ピッキング方式を変えた、検品の流れを変えた、帳票の出力タイミングを変えた、作業場所を見直した。こうした改善を行ったとき、感覚だけでは成果が分かりにくいことがあります。

しかし、改善前後の人時生産性を比較できれば、現場は「何が良くなったのか」を理解しやすくなります。改善活動には、現場の負担も伴います。その負担が数字として報われると、次の改善にもつながりやすくなります。

また、人時生産性はレイバースケジュール、つまり作業量に応じた人員計画にも活用できます。作業量と過去の生産性が分かれば、必要な人員や終了時刻を予測しやすくなります。これは、現場の安定だけでなく、働きやすい職場づくりにもつながります。

SHIPPで支援できること

SHIPPは、出荷業務に特化したクラウド出荷管理システムです。

送り状発行、ピッキング、バーコード検品、帳票出力、CSV取込、データ項目の対応づけ、既存WMSや基幹システムとの連携など、出荷作業を組み立てるための機能を備えています。

人時生産性を考えるうえで重要なのは、出荷作業をデータとして扱える土台を整えることです。どの工程で、どのような作業が発生し、どの流れで次の工程へ進むのかが整理されていれば、現場の状態を捉えやすくなります。

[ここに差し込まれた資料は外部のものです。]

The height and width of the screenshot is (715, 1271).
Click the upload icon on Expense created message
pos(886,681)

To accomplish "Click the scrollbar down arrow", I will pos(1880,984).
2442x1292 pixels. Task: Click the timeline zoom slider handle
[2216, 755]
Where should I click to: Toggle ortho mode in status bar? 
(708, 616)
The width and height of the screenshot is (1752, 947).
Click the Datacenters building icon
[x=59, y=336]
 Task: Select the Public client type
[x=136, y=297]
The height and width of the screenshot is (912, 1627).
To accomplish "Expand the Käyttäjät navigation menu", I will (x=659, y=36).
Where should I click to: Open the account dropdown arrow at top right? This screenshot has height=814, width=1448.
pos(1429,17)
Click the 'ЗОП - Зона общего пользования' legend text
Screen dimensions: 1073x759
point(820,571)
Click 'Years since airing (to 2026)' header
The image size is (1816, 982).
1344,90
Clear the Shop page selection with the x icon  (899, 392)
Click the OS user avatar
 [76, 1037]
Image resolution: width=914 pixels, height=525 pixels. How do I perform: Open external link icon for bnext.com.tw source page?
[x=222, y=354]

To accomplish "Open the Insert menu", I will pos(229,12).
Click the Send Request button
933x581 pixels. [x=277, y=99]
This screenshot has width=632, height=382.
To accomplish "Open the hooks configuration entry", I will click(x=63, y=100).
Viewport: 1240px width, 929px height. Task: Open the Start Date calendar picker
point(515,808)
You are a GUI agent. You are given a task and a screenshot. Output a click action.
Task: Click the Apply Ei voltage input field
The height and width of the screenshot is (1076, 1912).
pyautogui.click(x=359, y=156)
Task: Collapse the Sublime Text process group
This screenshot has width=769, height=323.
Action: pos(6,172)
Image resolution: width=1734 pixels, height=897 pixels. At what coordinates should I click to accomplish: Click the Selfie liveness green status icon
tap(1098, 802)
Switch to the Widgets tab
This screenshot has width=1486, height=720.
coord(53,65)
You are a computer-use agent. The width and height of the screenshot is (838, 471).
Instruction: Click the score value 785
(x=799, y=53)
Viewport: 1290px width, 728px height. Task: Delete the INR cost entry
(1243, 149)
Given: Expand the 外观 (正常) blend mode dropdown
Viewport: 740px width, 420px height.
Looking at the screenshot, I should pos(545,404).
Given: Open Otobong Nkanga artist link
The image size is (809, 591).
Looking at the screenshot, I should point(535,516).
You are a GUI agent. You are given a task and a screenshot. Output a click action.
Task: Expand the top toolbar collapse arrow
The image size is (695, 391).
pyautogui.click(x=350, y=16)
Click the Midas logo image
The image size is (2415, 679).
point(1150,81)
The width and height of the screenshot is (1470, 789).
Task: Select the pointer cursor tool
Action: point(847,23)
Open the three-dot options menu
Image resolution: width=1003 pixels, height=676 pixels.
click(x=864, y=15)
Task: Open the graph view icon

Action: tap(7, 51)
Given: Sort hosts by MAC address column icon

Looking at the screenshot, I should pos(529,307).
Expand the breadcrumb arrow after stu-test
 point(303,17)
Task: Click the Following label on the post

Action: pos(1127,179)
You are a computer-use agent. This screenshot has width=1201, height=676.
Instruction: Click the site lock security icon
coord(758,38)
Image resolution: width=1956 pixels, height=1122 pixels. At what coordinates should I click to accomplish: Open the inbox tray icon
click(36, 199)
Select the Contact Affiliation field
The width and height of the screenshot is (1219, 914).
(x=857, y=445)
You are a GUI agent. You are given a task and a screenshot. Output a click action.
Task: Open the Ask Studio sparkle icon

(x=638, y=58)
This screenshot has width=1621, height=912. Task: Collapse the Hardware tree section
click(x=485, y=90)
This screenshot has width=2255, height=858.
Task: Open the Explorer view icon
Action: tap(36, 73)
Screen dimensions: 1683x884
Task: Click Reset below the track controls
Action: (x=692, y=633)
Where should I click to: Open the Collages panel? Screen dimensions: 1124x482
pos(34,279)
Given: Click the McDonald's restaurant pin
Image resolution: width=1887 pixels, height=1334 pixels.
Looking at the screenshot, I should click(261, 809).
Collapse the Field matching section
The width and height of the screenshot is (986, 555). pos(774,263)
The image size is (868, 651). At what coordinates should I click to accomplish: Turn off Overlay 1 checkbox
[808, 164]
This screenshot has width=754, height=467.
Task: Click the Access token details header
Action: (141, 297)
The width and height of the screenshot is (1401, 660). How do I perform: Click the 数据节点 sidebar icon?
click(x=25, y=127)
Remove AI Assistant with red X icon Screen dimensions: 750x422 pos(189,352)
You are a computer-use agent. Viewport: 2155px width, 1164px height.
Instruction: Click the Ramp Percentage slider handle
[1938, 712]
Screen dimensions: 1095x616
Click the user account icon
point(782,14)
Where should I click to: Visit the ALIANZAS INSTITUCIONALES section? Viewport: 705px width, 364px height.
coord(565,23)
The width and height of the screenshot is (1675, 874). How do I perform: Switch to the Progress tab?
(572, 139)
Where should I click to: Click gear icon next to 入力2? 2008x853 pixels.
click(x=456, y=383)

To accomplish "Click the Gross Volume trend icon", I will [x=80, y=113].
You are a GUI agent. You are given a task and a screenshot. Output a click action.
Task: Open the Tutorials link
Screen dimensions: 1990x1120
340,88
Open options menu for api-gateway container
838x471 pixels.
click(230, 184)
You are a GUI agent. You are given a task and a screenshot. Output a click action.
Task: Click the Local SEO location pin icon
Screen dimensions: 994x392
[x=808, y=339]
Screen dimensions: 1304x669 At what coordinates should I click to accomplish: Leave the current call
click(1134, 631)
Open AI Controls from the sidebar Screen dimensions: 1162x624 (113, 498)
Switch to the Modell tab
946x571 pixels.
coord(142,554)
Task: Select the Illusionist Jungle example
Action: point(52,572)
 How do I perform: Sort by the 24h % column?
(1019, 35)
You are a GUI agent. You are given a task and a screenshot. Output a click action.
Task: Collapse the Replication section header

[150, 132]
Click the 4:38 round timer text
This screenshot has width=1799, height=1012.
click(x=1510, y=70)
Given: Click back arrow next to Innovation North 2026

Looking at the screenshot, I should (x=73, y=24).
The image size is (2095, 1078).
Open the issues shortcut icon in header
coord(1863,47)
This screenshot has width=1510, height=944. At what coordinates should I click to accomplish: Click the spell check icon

SHIPPは、既存WMSや基幹システムを活かしながら、出荷工程を現場に合わせて組み立てやすくします。作業の流れを整えることは、人時生産性を把握し、日々の作業計画や改善につなげるための前提になります。

まとめ:人時生産性は、現場を責めるためではなく、計画に活かすために測る

人時生産性は、作業量を投入人時で割って見る指標です。ただし、物流センターでは工程ごとに作業単位が違い、日々の出荷内容や人員構成によって数字は変わります。

だからこそ、人時生産性は「高ければ良い」と単純に見るのではなく、現場を正しく把握し、日々の作業計画や改善に活かすために使うことが重要です。

勘と経験は、物流現場にとって大切な力です。そのうえで、数値を使って現場を捉えられれば、人員計画、終了時刻の予測、改善効果の確認、働きやすい職場づくりにつなげやすくなります。